The whole listing is to be returned exactly.
[Source records Boundary: Start]
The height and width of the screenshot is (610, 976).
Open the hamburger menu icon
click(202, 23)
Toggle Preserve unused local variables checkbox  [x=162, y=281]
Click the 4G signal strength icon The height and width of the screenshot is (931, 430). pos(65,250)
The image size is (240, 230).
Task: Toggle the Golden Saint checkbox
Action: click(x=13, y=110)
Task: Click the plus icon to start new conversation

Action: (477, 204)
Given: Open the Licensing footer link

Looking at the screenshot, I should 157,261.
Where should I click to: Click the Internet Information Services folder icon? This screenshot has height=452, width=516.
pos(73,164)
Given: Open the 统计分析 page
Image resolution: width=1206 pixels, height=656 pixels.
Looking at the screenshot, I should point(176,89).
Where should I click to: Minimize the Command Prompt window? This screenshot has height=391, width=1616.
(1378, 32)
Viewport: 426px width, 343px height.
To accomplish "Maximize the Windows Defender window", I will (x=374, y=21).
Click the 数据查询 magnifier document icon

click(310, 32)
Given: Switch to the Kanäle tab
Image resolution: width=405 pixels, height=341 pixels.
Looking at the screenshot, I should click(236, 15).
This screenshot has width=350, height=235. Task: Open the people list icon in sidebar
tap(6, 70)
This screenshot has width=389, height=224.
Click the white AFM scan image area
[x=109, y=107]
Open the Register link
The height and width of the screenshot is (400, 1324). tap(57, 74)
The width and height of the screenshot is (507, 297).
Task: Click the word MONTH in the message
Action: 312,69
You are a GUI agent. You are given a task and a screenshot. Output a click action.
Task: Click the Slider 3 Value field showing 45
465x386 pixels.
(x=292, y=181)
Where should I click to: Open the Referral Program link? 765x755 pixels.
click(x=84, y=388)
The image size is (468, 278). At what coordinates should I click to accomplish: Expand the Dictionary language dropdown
[Source records Boundary: End]
Response area –
The height and width of the screenshot is (610, 976).
Open the hamburger menu icon
click(202, 23)
Toggle Preserve unused local variables checkbox  [x=162, y=281]
Click the 4G signal strength icon The height and width of the screenshot is (931, 430). pos(65,250)
The image size is (240, 230).
Task: Toggle the Golden Saint checkbox
Action: click(x=13, y=110)
Task: Click the plus icon to start new conversation

Action: (477, 204)
Given: Open the Licensing footer link

Looking at the screenshot, I should 157,261.
Where should I click to: Click the Internet Information Services folder icon? This screenshot has height=452, width=516.
pos(73,164)
Given: Open the 统计分析 page
Image resolution: width=1206 pixels, height=656 pixels.
Looking at the screenshot, I should point(176,89).
Where should I click to: Minimize the Command Prompt window? This screenshot has height=391, width=1616.
(1378, 32)
Viewport: 426px width, 343px height.
To accomplish "Maximize the Windows Defender window", I will (x=374, y=21).
Click the 数据查询 magnifier document icon

click(310, 32)
Given: Switch to the Kanäle tab
Image resolution: width=405 pixels, height=341 pixels.
Looking at the screenshot, I should click(236, 15).
This screenshot has width=350, height=235. Task: Open the people list icon in sidebar
tap(6, 70)
This screenshot has width=389, height=224.
Click the white AFM scan image area
[x=109, y=107]
Open the Register link
The height and width of the screenshot is (400, 1324). tap(57, 74)
The width and height of the screenshot is (507, 297).
Task: Click the word MONTH in the message
Action: 312,69
You are a GUI agent. You are given a task and a screenshot. Output a click action.
Task: Click the Slider 3 Value field showing 45
465x386 pixels.
(x=292, y=181)
Where should I click to: Open the Referral Program link? 765x755 pixels.
click(x=84, y=388)
The image size is (468, 278). At what coordinates should I click to accomplish: Expand the Dictionary language dropdown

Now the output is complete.